■ MATÉRIEL FOURNI:
>>
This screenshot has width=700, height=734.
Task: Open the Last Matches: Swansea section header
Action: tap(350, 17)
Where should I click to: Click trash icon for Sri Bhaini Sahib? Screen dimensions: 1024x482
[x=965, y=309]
<<
>>
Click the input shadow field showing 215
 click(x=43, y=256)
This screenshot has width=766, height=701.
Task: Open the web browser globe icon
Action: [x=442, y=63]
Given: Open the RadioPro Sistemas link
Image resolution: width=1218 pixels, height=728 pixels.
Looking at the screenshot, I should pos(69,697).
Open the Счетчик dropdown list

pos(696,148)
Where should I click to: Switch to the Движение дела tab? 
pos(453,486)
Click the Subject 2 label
<<
>>
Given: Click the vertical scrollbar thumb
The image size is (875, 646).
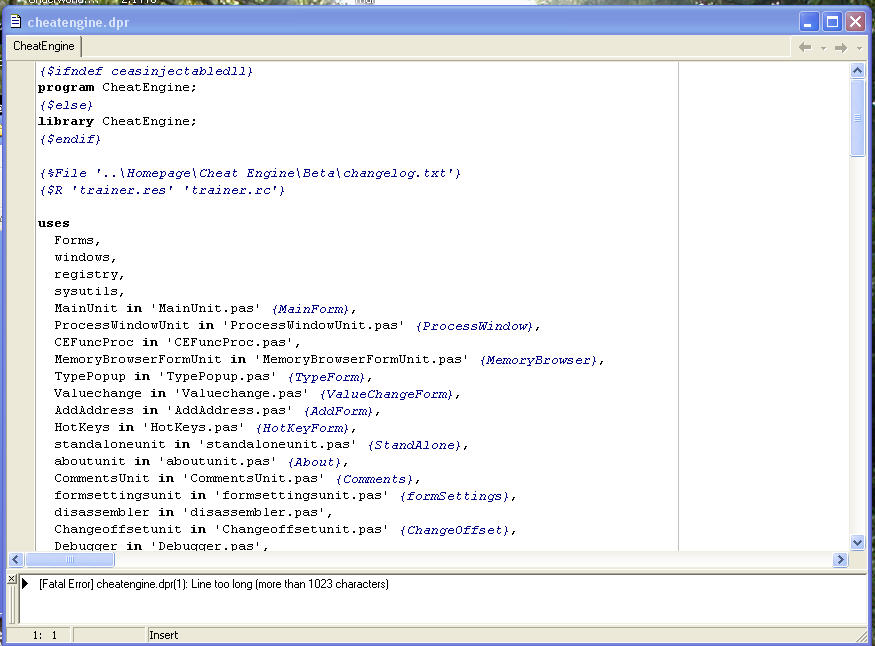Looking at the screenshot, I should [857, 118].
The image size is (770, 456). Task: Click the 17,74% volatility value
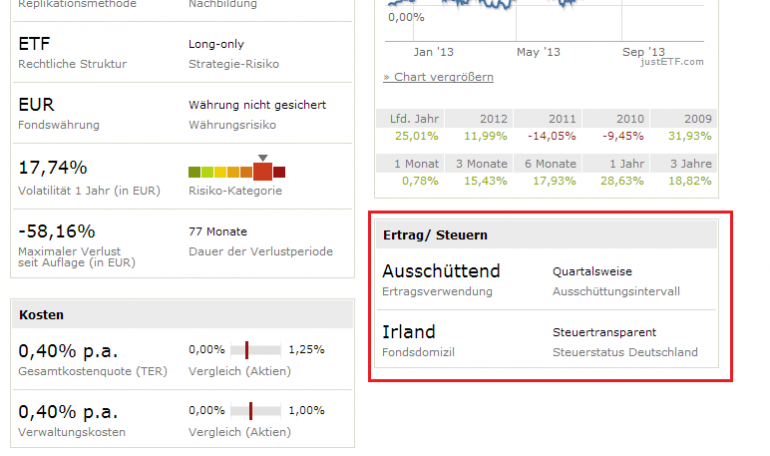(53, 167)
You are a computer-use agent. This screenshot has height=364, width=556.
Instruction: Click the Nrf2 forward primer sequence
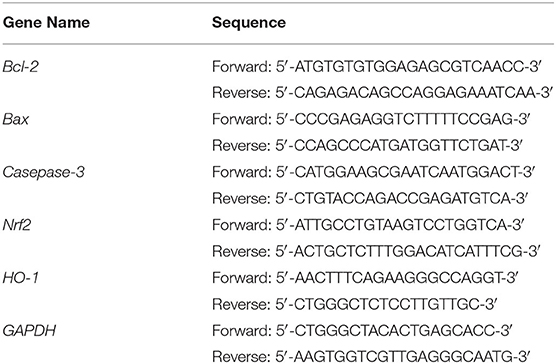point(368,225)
<<
Reprenez la partie du matériel qui s'ouvre sur la ligne contenant « Open the Счетчик dropdown list » et se ferme sur celle contenant « Click the Subject 2 label », ces deux lignes comprises. Remplacez-y « label » par « checkbox » sans rien changer d'autre, et ne donnez que ces lignes.

Open the Счетчик dropdown list

pos(696,148)
Where should I click to: Switch to the Движение дела tab? 
pos(453,486)
Click the Subject 2 checkbox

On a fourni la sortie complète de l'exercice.